### Instructions for the task
Could you reproduce every line of the data below word for word, changing nothing?

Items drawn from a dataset
>>>>>
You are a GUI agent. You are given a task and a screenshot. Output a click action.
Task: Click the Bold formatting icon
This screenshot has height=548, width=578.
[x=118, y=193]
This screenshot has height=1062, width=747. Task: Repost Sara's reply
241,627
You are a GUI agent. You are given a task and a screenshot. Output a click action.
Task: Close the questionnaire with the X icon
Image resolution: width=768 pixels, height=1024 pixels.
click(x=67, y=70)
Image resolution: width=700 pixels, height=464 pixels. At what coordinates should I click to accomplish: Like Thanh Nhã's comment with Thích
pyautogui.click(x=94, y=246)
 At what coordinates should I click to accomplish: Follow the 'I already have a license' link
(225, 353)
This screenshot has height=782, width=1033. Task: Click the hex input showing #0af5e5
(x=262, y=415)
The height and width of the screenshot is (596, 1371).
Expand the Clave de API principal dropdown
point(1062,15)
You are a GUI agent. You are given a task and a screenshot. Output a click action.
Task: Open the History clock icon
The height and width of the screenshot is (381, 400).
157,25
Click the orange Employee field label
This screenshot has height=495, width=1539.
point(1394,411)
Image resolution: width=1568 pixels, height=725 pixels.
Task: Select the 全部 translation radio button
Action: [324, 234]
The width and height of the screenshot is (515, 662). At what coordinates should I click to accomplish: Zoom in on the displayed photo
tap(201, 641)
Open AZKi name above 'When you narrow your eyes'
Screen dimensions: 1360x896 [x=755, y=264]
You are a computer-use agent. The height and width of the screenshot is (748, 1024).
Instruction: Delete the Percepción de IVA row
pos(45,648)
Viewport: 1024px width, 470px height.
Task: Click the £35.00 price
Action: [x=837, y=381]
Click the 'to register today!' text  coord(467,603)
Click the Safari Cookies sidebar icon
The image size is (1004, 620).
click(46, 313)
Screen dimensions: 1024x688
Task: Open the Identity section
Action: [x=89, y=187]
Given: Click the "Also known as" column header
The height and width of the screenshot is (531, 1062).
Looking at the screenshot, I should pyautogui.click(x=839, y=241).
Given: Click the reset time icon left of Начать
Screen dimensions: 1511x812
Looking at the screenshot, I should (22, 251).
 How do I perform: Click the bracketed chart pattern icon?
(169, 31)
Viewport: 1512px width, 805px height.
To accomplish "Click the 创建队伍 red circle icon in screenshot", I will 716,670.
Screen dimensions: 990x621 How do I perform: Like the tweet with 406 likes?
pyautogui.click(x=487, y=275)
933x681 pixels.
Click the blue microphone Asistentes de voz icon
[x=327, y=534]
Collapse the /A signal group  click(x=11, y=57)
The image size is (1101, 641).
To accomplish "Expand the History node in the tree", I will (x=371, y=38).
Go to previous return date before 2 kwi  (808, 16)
<<<<<
### Result of this exercise
You are a GUI agent. You are given a task and a screenshot. Output a click action.
Task: Click the Bold formatting icon
This screenshot has height=548, width=578.
[x=118, y=193]
This screenshot has height=1062, width=747. Task: Repost Sara's reply
241,627
You are a GUI agent. You are given a task and a screenshot. Output a click action.
Task: Close the questionnaire with the X icon
Image resolution: width=768 pixels, height=1024 pixels.
click(x=67, y=70)
Image resolution: width=700 pixels, height=464 pixels. At what coordinates should I click to accomplish: Like Thanh Nhã's comment with Thích
pyautogui.click(x=94, y=246)
 At what coordinates should I click to accomplish: Follow the 'I already have a license' link
(225, 353)
This screenshot has height=782, width=1033. Task: Click the hex input showing #0af5e5
(x=262, y=415)
The height and width of the screenshot is (596, 1371).
Expand the Clave de API principal dropdown
point(1062,15)
You are a GUI agent. You are given a task and a screenshot. Output a click action.
Task: Open the History clock icon
The height and width of the screenshot is (381, 400).
157,25
Click the orange Employee field label
This screenshot has height=495, width=1539.
point(1394,411)
Image resolution: width=1568 pixels, height=725 pixels.
Task: Select the 全部 translation radio button
Action: [324, 234]
The width and height of the screenshot is (515, 662). At what coordinates should I click to accomplish: Zoom in on the displayed photo
tap(201, 641)
Open AZKi name above 'When you narrow your eyes'
Screen dimensions: 1360x896 [x=755, y=264]
You are a computer-use agent. The height and width of the screenshot is (748, 1024).
Instruction: Delete the Percepción de IVA row
pos(45,648)
Viewport: 1024px width, 470px height.
Task: Click the £35.00 price
Action: [x=837, y=381]
Click the 'to register today!' text  coord(467,603)
Click the Safari Cookies sidebar icon
The image size is (1004, 620).
click(46, 313)
Screen dimensions: 1024x688
Task: Open the Identity section
Action: [x=89, y=187]
Given: Click the "Also known as" column header
The height and width of the screenshot is (531, 1062).
Looking at the screenshot, I should pyautogui.click(x=839, y=241).
Given: Click the reset time icon left of Начать
Screen dimensions: 1511x812
Looking at the screenshot, I should (22, 251).
 How do I perform: Click the bracketed chart pattern icon?
(169, 31)
Viewport: 1512px width, 805px height.
To accomplish "Click the 创建队伍 red circle icon in screenshot", I will 716,670.
Screen dimensions: 990x621 How do I perform: Like the tweet with 406 likes?
pyautogui.click(x=487, y=275)
933x681 pixels.
Click the blue microphone Asistentes de voz icon
[x=327, y=534]
Collapse the /A signal group  click(x=11, y=57)
The image size is (1101, 641).
To accomplish "Expand the History node in the tree", I will (x=371, y=38).
Go to previous return date before 2 kwi  (808, 16)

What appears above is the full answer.